Target position records
-- BEGIN --

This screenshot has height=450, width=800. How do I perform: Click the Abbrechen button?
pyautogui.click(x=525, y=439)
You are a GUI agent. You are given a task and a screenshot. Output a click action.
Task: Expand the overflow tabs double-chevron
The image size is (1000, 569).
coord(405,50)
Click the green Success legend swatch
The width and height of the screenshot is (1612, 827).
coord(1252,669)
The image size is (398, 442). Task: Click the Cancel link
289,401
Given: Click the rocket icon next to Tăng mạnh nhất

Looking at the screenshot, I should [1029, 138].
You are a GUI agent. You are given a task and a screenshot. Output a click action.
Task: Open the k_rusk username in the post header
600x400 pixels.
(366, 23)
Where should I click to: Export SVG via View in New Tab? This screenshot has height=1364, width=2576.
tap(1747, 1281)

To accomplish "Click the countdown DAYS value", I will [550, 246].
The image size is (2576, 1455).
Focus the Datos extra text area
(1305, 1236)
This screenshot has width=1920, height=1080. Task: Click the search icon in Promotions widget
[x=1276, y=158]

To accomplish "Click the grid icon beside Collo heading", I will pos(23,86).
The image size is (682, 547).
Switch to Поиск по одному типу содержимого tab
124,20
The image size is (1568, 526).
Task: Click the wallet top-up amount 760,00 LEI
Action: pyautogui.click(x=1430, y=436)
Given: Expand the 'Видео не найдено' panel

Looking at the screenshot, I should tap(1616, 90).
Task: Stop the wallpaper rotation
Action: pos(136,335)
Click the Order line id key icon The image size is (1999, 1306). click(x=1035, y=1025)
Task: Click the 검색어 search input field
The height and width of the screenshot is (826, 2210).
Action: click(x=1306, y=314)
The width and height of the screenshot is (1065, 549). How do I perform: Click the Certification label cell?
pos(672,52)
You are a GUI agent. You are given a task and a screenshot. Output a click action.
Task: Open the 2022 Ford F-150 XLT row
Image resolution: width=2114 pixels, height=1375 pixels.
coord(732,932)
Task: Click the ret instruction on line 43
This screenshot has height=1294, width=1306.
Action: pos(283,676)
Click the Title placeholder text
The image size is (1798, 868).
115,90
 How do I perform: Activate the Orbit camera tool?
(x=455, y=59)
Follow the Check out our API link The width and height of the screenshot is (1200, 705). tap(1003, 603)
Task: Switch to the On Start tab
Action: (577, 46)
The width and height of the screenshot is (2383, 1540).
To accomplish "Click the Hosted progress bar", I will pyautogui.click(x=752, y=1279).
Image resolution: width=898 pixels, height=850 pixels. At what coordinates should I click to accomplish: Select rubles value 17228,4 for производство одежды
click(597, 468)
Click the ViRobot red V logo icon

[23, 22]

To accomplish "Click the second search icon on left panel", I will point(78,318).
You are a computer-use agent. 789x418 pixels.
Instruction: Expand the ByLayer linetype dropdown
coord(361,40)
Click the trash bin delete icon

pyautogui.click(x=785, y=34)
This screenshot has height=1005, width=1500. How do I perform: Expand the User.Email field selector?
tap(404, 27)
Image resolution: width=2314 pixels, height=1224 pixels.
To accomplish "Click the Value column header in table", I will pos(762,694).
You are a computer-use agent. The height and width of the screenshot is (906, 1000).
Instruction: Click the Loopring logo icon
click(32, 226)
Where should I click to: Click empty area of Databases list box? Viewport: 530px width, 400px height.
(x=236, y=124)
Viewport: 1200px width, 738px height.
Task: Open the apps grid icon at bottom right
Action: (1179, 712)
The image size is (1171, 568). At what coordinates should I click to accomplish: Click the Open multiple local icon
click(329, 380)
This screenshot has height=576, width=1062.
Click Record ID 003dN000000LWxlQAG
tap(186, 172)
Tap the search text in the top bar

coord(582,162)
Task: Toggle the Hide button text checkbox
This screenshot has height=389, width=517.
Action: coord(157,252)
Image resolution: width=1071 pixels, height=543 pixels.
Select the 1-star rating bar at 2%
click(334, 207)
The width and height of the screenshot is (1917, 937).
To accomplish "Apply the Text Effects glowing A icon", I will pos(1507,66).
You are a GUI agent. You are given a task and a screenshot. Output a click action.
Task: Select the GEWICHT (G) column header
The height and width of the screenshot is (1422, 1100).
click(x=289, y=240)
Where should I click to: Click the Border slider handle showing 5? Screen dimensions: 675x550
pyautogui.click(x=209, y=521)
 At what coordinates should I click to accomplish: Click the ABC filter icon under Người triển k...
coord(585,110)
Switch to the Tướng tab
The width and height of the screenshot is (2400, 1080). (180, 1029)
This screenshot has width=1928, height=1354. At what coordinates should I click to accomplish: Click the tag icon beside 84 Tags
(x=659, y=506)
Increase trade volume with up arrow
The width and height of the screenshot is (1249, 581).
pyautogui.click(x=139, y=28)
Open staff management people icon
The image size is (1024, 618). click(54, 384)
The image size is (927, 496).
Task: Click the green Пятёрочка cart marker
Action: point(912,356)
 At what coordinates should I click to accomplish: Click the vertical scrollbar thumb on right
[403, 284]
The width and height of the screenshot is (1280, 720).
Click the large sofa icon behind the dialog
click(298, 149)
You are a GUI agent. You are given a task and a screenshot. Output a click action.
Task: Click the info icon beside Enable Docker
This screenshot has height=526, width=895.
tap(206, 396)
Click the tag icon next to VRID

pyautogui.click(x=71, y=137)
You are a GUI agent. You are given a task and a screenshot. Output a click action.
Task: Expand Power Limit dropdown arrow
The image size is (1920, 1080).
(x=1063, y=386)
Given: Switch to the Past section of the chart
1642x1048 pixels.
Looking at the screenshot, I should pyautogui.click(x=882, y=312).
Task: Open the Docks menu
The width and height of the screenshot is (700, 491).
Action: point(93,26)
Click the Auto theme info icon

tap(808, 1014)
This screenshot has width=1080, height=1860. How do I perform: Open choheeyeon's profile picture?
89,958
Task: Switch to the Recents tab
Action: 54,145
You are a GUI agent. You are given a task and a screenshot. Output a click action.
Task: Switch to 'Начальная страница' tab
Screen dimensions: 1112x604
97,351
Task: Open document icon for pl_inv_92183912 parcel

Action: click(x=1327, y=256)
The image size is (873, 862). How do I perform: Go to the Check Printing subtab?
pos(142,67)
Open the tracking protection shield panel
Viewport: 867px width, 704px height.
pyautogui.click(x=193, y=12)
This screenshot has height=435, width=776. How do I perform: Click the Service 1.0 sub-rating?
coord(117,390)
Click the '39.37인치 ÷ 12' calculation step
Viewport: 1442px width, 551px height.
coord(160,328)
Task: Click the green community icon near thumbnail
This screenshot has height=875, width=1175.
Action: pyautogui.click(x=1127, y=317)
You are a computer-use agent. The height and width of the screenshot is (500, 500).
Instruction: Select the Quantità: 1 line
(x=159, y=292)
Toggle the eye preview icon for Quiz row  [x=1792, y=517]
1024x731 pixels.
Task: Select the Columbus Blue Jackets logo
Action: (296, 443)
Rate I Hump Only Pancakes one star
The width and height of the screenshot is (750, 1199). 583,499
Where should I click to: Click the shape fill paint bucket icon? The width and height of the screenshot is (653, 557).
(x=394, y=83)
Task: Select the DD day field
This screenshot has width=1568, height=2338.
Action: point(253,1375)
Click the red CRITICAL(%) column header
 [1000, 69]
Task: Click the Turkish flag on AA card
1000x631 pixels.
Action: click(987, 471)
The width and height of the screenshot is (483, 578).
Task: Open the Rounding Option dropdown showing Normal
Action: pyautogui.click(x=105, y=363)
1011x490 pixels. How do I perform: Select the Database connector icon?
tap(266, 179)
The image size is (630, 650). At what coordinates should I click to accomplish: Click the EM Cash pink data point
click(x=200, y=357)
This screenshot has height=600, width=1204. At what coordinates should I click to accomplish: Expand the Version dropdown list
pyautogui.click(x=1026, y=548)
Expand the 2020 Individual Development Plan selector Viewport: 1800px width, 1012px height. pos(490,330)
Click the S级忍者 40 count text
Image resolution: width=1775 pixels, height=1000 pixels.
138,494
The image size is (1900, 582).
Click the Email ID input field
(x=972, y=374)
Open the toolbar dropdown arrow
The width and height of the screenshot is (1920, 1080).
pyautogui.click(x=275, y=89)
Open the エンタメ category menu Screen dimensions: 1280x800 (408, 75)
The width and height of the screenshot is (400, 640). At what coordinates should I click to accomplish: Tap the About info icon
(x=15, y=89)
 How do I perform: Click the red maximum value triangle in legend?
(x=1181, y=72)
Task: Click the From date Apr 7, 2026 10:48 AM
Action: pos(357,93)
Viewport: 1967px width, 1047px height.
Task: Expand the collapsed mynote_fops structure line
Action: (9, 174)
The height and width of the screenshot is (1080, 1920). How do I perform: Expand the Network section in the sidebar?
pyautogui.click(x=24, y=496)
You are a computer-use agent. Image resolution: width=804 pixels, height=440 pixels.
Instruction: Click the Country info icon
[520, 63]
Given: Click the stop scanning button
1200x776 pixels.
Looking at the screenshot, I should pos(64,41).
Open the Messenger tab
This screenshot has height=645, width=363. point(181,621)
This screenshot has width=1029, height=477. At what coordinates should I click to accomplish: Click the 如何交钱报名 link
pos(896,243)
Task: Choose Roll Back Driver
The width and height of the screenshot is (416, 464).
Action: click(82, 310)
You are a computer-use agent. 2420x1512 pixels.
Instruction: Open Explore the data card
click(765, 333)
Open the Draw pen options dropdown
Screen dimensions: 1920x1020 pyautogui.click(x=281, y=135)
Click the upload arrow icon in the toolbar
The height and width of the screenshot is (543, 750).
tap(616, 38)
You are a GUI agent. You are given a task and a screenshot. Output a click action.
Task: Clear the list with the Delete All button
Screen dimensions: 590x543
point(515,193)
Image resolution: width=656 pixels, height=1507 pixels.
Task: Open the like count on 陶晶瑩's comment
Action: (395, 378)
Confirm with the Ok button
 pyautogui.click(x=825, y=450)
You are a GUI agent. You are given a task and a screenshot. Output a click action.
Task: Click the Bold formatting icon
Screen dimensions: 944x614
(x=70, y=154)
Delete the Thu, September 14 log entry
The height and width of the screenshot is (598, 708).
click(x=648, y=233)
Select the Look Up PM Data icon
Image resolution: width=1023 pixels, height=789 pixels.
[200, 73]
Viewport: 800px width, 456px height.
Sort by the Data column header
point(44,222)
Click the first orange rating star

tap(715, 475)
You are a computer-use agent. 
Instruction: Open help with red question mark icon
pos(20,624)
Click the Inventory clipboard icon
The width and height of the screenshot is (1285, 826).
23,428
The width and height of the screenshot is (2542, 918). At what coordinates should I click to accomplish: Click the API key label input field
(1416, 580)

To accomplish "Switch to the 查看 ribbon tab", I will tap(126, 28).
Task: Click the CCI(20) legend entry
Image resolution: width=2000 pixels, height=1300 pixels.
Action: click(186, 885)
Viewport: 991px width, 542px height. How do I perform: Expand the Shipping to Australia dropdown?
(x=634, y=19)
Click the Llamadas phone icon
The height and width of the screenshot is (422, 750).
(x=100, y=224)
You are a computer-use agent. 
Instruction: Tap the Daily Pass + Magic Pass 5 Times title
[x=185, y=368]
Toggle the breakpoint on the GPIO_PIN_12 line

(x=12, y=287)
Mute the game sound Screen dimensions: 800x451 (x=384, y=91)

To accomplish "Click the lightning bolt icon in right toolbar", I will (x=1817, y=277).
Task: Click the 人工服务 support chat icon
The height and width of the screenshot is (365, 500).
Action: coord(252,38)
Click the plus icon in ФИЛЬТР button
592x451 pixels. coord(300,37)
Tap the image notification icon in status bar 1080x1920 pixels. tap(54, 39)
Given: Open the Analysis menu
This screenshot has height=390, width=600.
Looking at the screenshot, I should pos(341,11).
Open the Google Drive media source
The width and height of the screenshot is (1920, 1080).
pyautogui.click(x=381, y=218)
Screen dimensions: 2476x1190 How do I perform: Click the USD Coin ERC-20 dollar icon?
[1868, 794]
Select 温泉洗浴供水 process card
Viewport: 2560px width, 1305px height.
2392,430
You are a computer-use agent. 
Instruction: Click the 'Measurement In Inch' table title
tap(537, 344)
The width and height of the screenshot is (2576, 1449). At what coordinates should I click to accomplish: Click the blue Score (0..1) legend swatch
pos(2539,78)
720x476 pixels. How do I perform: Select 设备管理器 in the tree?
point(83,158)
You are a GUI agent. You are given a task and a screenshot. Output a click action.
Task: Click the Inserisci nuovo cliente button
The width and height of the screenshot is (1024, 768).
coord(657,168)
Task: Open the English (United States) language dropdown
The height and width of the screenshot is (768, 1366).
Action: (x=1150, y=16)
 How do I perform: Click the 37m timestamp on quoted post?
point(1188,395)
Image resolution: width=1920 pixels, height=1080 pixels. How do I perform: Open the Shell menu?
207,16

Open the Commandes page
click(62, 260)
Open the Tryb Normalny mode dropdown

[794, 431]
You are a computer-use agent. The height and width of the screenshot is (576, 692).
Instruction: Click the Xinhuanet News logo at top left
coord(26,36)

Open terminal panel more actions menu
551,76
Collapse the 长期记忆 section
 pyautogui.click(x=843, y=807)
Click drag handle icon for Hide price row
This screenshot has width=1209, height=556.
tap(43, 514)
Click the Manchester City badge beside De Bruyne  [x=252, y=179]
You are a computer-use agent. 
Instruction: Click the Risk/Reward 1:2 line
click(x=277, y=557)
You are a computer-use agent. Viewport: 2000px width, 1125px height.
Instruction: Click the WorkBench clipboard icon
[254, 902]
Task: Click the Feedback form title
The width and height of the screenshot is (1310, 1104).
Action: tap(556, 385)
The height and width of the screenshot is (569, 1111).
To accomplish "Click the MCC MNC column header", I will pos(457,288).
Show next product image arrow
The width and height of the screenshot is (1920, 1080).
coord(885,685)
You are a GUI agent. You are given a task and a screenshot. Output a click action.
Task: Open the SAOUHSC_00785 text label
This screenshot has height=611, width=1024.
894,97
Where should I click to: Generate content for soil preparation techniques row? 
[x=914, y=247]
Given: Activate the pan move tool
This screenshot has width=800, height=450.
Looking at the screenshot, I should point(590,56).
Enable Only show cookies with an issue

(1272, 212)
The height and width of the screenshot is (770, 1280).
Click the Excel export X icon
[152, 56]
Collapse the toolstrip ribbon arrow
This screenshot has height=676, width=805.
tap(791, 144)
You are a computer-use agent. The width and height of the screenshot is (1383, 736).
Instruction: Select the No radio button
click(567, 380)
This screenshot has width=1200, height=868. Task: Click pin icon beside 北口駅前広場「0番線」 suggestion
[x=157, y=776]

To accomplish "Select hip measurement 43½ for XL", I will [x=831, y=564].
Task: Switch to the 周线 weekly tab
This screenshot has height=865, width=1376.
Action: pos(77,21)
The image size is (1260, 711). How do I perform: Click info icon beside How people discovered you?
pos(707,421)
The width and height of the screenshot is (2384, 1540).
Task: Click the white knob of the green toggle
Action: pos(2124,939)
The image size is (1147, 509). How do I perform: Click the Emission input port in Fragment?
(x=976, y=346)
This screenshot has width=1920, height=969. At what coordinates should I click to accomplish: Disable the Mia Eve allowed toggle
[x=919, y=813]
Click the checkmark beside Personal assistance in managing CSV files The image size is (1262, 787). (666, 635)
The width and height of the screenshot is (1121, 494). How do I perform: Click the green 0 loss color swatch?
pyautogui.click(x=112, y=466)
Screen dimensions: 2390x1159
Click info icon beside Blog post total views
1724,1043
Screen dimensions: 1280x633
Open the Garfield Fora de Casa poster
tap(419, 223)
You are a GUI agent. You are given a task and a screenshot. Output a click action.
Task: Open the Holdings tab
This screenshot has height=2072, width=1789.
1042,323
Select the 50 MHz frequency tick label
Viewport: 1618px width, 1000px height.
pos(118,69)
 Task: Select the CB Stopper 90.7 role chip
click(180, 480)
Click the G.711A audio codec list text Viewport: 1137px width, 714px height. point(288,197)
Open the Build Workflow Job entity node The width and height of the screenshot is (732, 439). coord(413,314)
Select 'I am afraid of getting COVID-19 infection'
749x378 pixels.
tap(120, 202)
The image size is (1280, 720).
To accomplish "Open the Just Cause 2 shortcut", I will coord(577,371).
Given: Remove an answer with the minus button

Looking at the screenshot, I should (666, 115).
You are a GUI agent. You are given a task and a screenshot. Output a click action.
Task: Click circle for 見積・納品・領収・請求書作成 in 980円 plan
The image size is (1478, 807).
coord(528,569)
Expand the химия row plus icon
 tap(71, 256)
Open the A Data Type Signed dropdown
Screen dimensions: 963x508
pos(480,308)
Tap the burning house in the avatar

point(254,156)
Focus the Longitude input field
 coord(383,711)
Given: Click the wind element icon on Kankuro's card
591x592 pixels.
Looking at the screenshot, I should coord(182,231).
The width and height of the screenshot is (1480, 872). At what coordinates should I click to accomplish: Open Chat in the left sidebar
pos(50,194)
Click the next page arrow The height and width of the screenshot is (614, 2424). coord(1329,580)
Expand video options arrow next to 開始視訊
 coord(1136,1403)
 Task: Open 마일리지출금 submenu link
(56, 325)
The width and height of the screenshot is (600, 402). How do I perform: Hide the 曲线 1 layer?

-- END --

→ Task requirements:
Which lines in the rows above contain the string "search", matching case exactly? Copy each of those lines in full.

→ Written solution:
This screenshot has width=1920, height=1080. Task: Click the search icon in Promotions widget
Task: Click the 검색어 search input field
To accomplish "Click the second search icon on left panel", I will point(78,318).
Tap the search text in the top bar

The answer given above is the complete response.